Jong Tae-se wishes he were somewhere else
The Kawasaki Frontale goalgetter grimaced, closed his eyes, and replied that he had not, in fact, seen the theme park in south-east of Seoul. “The People’s Rooney” is a star in the south and obviously unused to the attention of the press. The same could be same about defenders. Watched more carefully than before, Jong battled hard but got little change out of Lee Jung-soo and Kang Min-soo in the centre of the home backline.
It was a friendly occasion. The home fans applauded the northern anthem, one of the very few times it has been heard in public south of the 38th Parallel. The match was played in good spirits though at the end it was noticeable that, unlike at Shanghai on March 26, the DPRK players applauded their fans only and not the Red Devils. The Taeguk Warriors paid respects to both sets of fans.

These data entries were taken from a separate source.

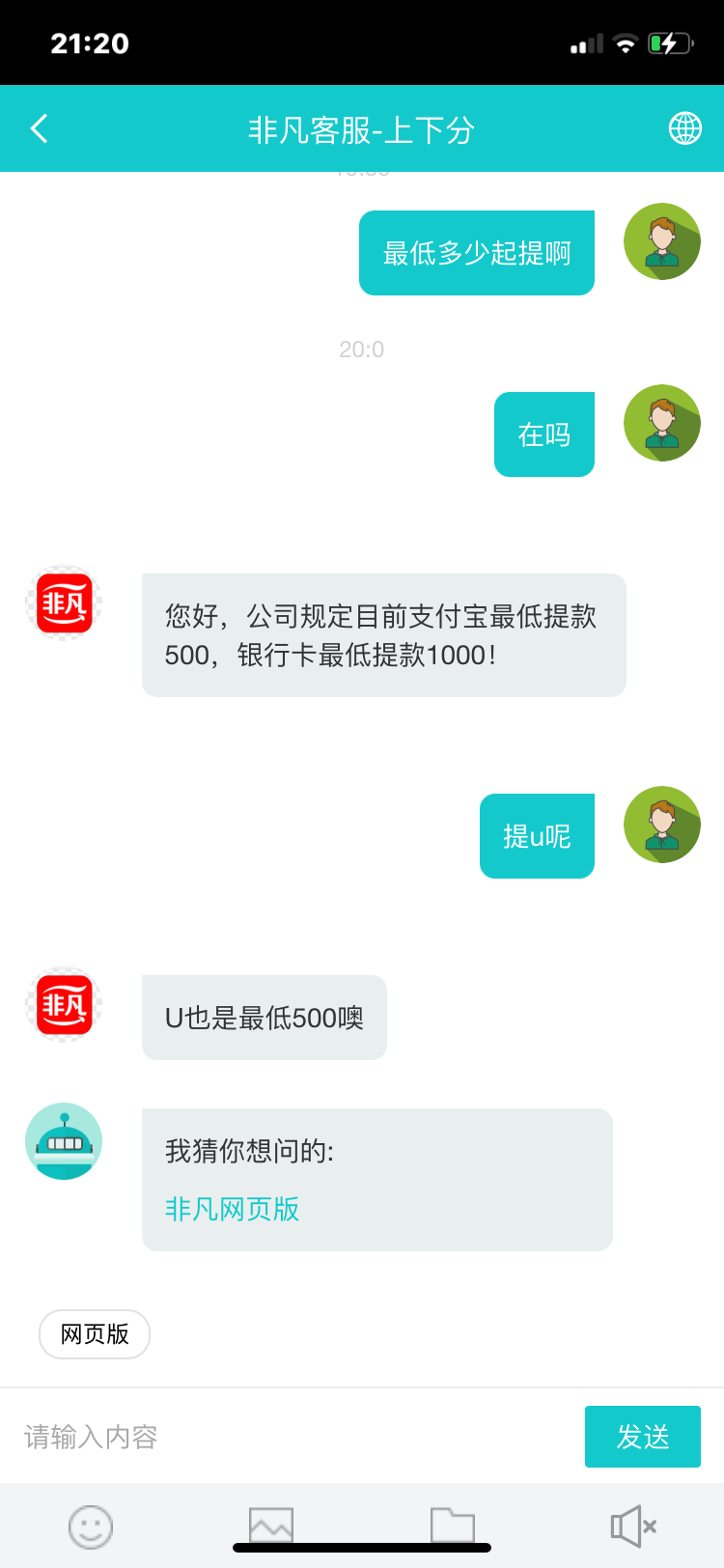Open the emoji picker
This screenshot has height=1568, width=724.
[91, 1526]
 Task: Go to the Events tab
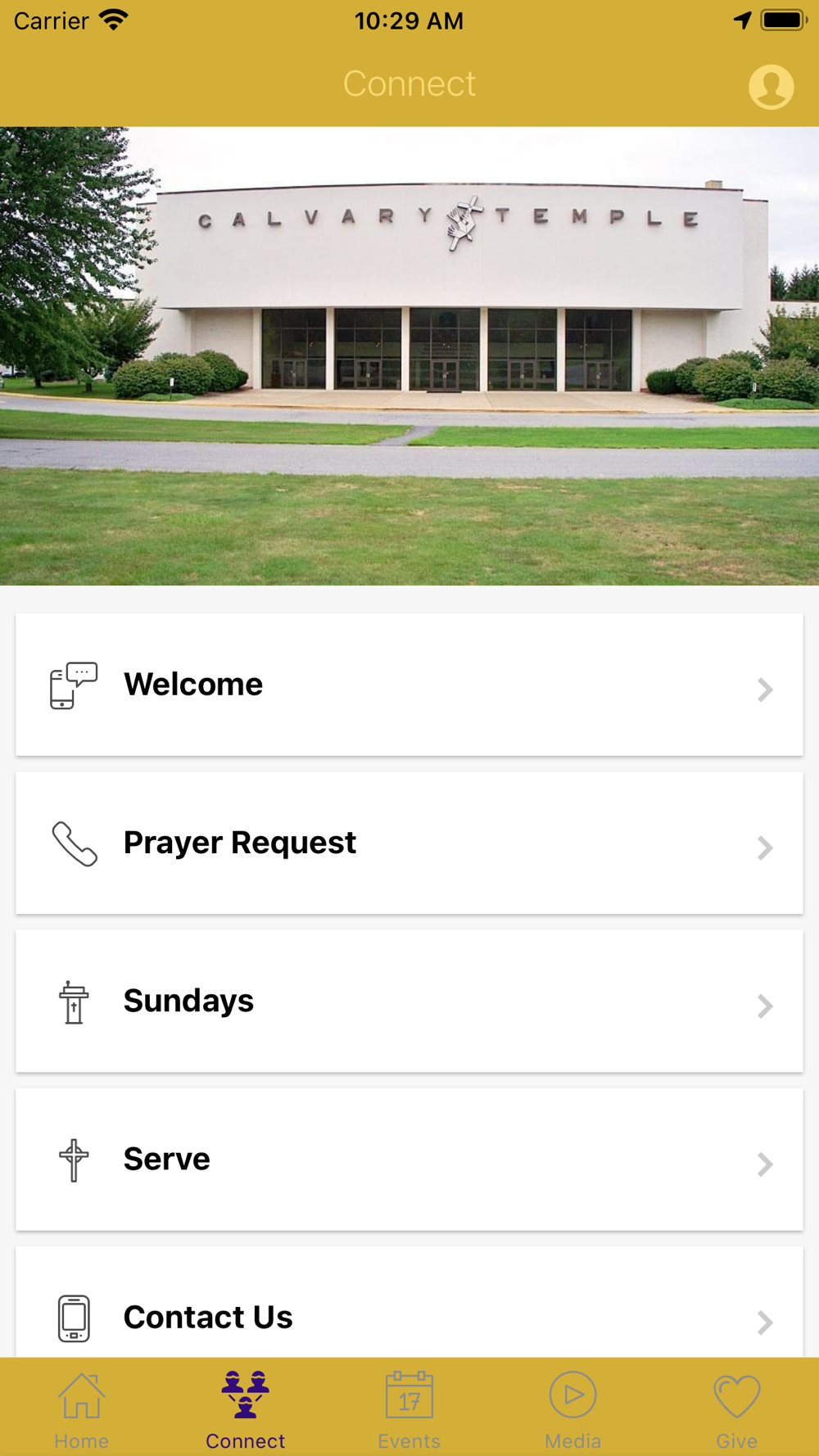(x=410, y=1409)
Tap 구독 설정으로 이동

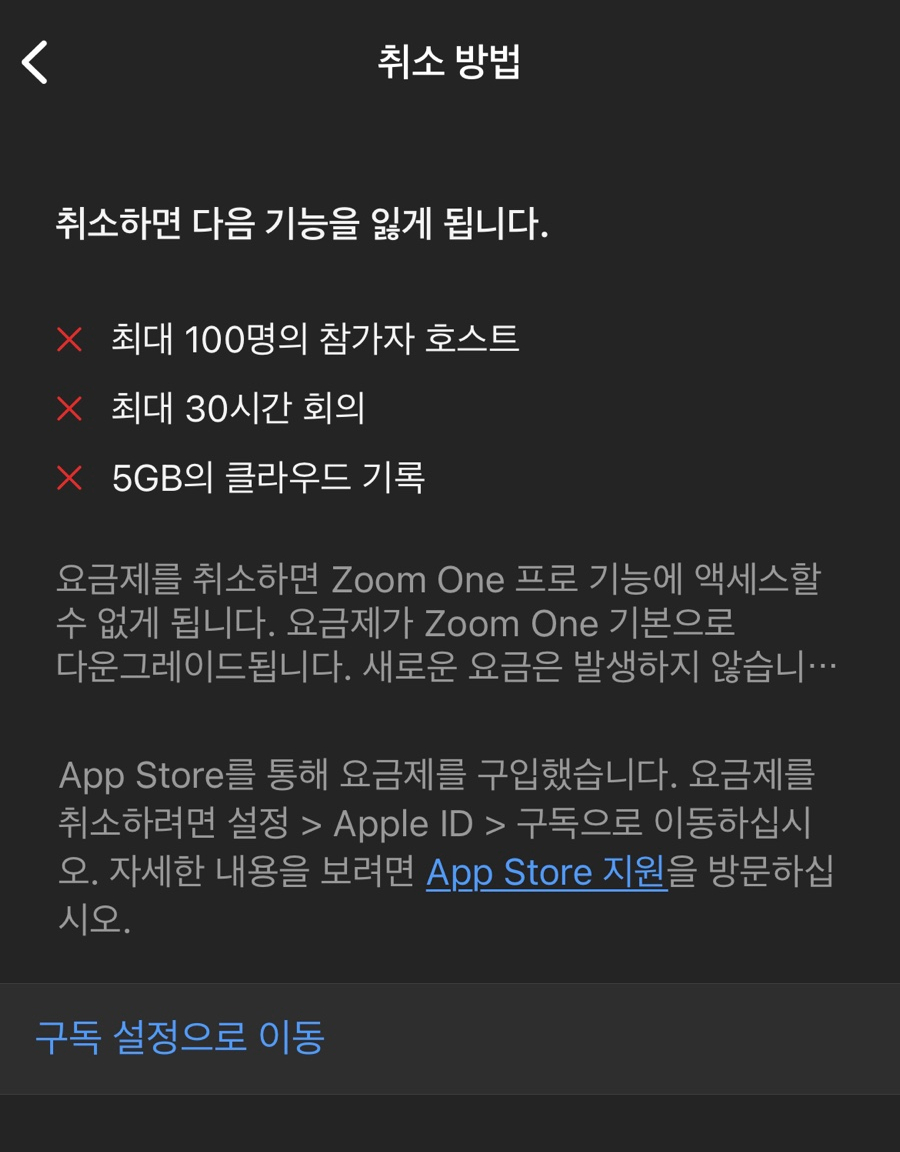click(180, 1038)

shaking hands after another 0-0
The game was dull. North Korea preserved their impressive record of not conceding a goal in the group. The closest that came to being ruined was in the second half when Park Chu-young missed a glorious chance near the penalty spot. The visitors threatened little. Jung was quiet as was Hong Yong-jo. Ri Kwang Chon went the closest with a second half header.

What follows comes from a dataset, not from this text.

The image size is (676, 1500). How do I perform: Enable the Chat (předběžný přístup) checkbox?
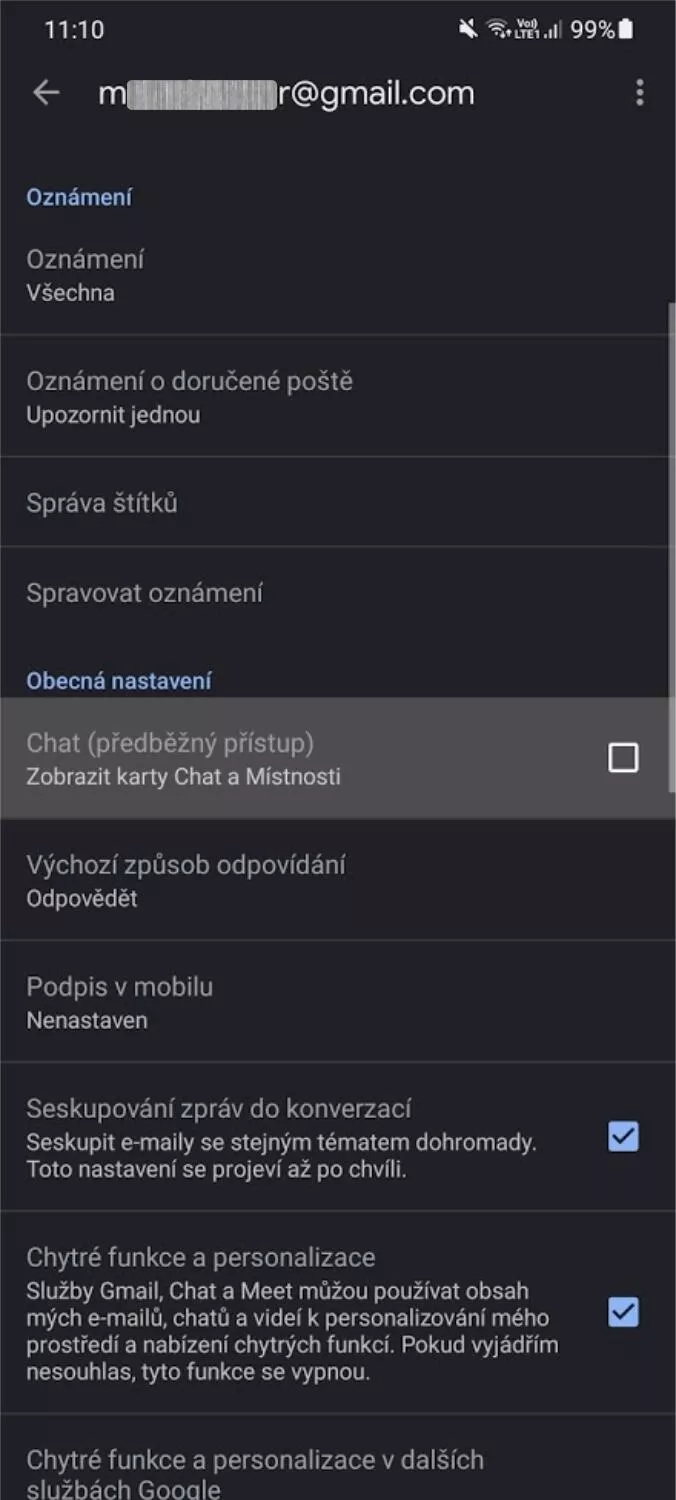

Hong Yong-jo gets ready for a free-kick
That was about as exciting as it got the 48,000 fans in the stadium. 40,000 tickets had been sold relatively quickly but once it became apparent that both teams had already qualified for the next stage, not many more people thought that traveling to the north-west edge of Seoul for a game that would finish around 10 pm on a Sunday was something they wanted to do.
Lee Jung-soo (left) and Kim Do-heon
North Koreans can be surly visitors. At the airport, just a few ‘nice to meet yous’ and ‘we will do our bests’ and that is it as far as talking to the media is concerned until after the match itself. If you have a chance to chat to the DPRK’s overseas players individually, not possible while they are on national team duty in the south, they are friendly and full of questions but as a team, they give as much away off the pitch as the defence does on it.

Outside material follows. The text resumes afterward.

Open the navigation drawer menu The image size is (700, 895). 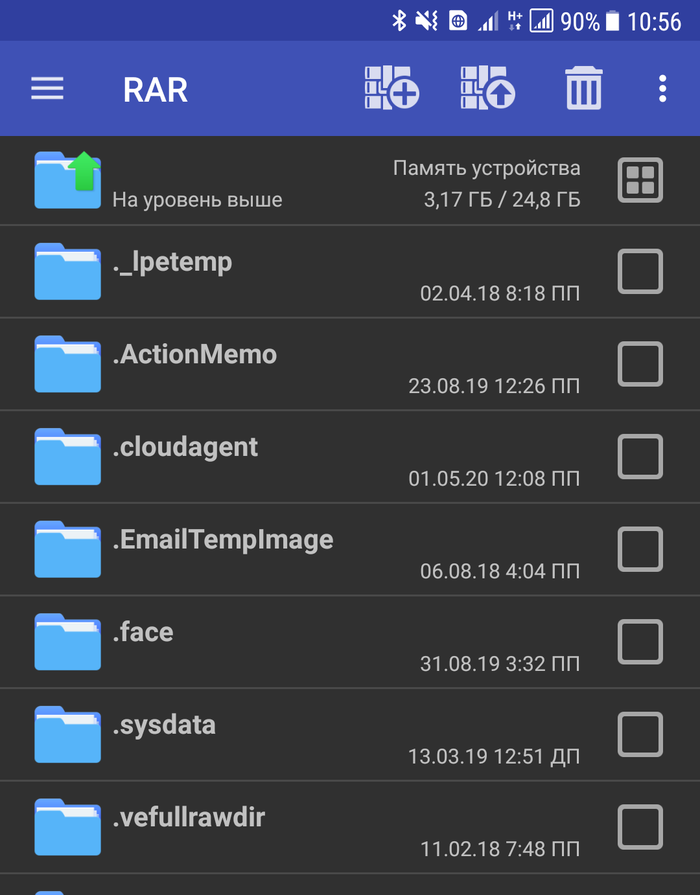click(47, 89)
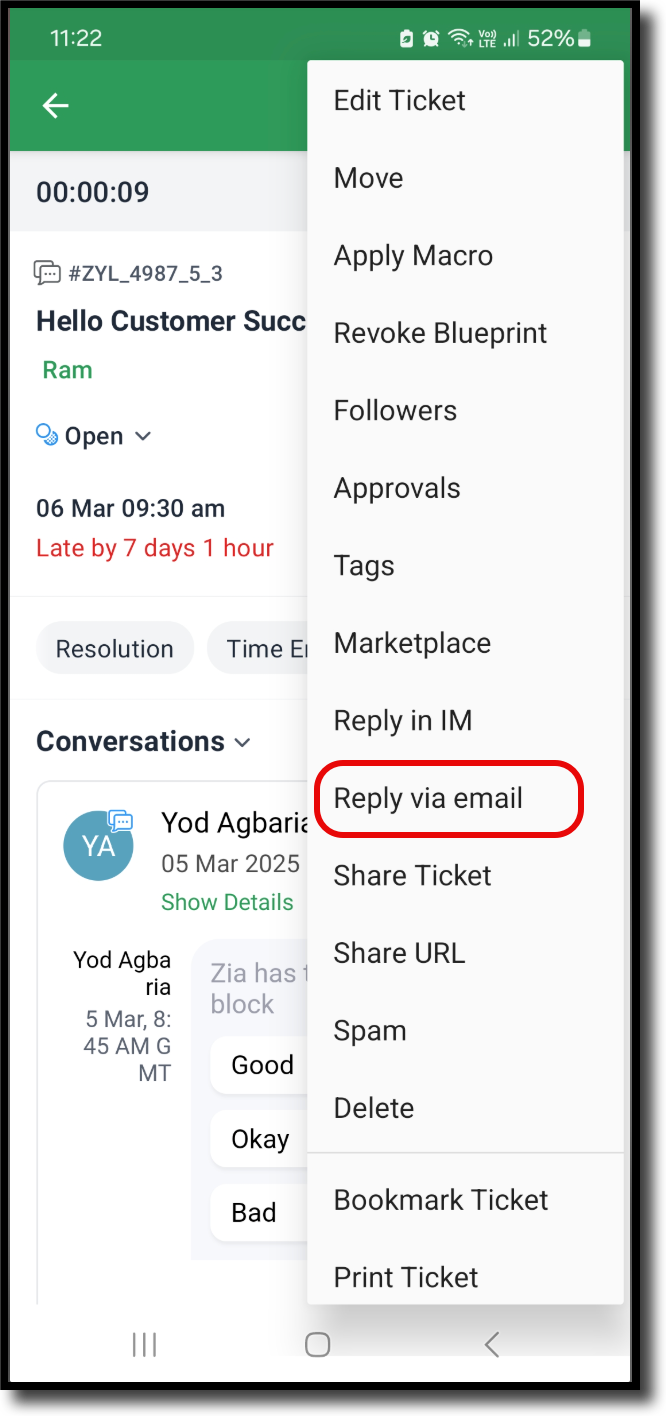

Due to the unique political situation between the two nations, arranging such games is a headache, especially for officials south of the border. Multiple meetings take place in Kaesong to thrash things out but even just four days before kick-off, a KFA official told me that he thought the North Koreans would ‘probably’ come.
So, the thought of doing it all again would probably not be well-received in Seoul or Pyongyang. Maybe Jong will have to wait a little longer to sample the delights of ‘Lotte World.’